Represents an image with optional metadata:

class ImageContent(StuffContent):
    url: str
    source_prompt: Optional[str] = None
    caption: Optional[str] = None
    base_64: Optional[str] = None

Fields: - url: Location of the image (file path or URL) - source_prompt: The prompt used to generate the image (if applicable) - caption: Descriptive text for the image - base_64: Base64-encoded image data (alternative to URL)

Use for: Photos, generated images, diagrams, screenshots.

DocumentContent

Represents a document (PDF, DOCX, PPTX, etc.):

class DocumentContent(StuffContent):
    url: str
    mime_type: str | None = None

Fields:

url: Location of the document file (file path or URL)
mime_type: Optional MIME type of the document (e.g., "application/pdf", "application/vnd.openxmlformats-officedocument.wordprocessingml.document")

Use for: Contracts, invoices, reports, presentations, any document file.

NumberContent

Represents numeric values:

class NumberContent(StuffContent):
    number: Union[int, float]

Use for: Counts, calculations, metrics, scores.

TextAndImagesContent

Combines text with one or more images:

class TextAndImagesContent(StuffContent):
    text: Optional[TextContent]
    images: Optional[List[ImageContent]]
    raw_html: Optional[str]

Fields:

text: The text content
images: A list of images extracted from the content
raw_html: The raw HTML of the fetched page, when requested via include_raw_html

Use for: Rich content combining text and visuals, extracted document content, reports with diagrams.

PageContent

Represents a document page with both content and visual representation:

class PageContent(StructuredContent):
    text_and_images: TextAndImagesContent
    page_view: Optional[ImageContent] = None

Fields: - text_and_images: The extracted text and embedded images from the page - page_view: A screenshot or rendering of the entire page

Use for: Document pages extracted by PipeExtract, individual pages from multi-page documents.

DynamicContent

A flexible concept that adapts to context:

class DynamicContent(StuffContent):
    # Dynamic content that can adapt to context
    # Structure is flexible and determined at runtime
    pass

Use for: Methods where the content structure isn't known in advance.

JSONContent

A concept that represents a JSON object.

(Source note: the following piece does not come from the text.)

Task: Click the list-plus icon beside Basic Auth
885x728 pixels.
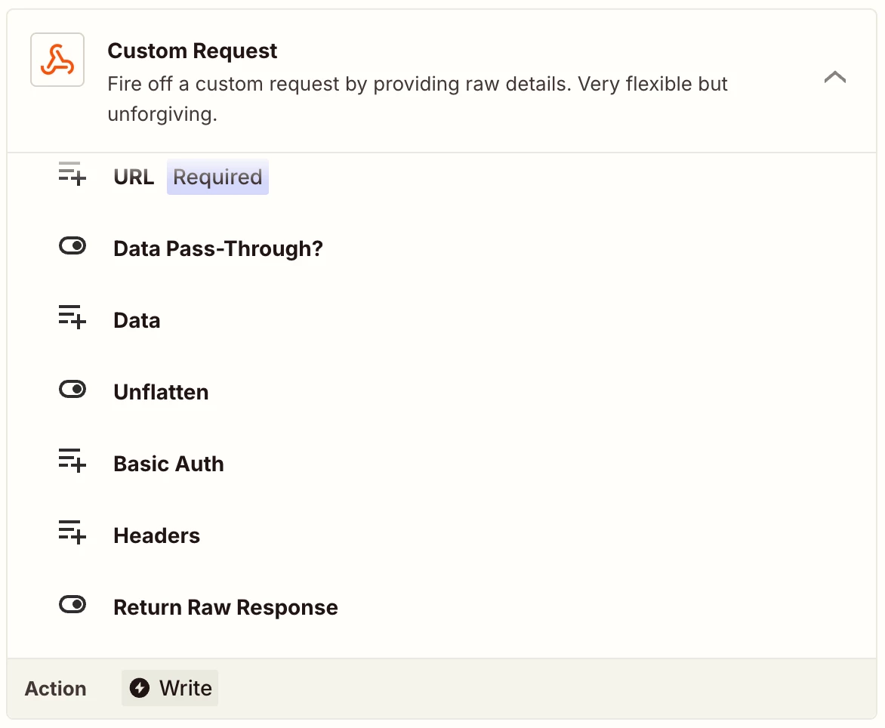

This enables pipes to receive as input or to output any JSON object.

class JSONContent(StuffContent):
    json_obj: dict[str, Any]

HtmlContent

Represents HTML content with styling:

class HtmlContent(StuffContent):
    inner_html: str
    css_class: str

Fields:

inner_html: The inner HTML of the content
css_class: The CSS class applied to the wrapping element

Use for: Rendered HTML fragments, styled content blocks, HTML-based reports.

ImgGenPrompt

A prompt for image generation. This concept is used as an intermediate representation in image generation pipelines (e.g., with PipeImgGen). It does not have a dedicated content class.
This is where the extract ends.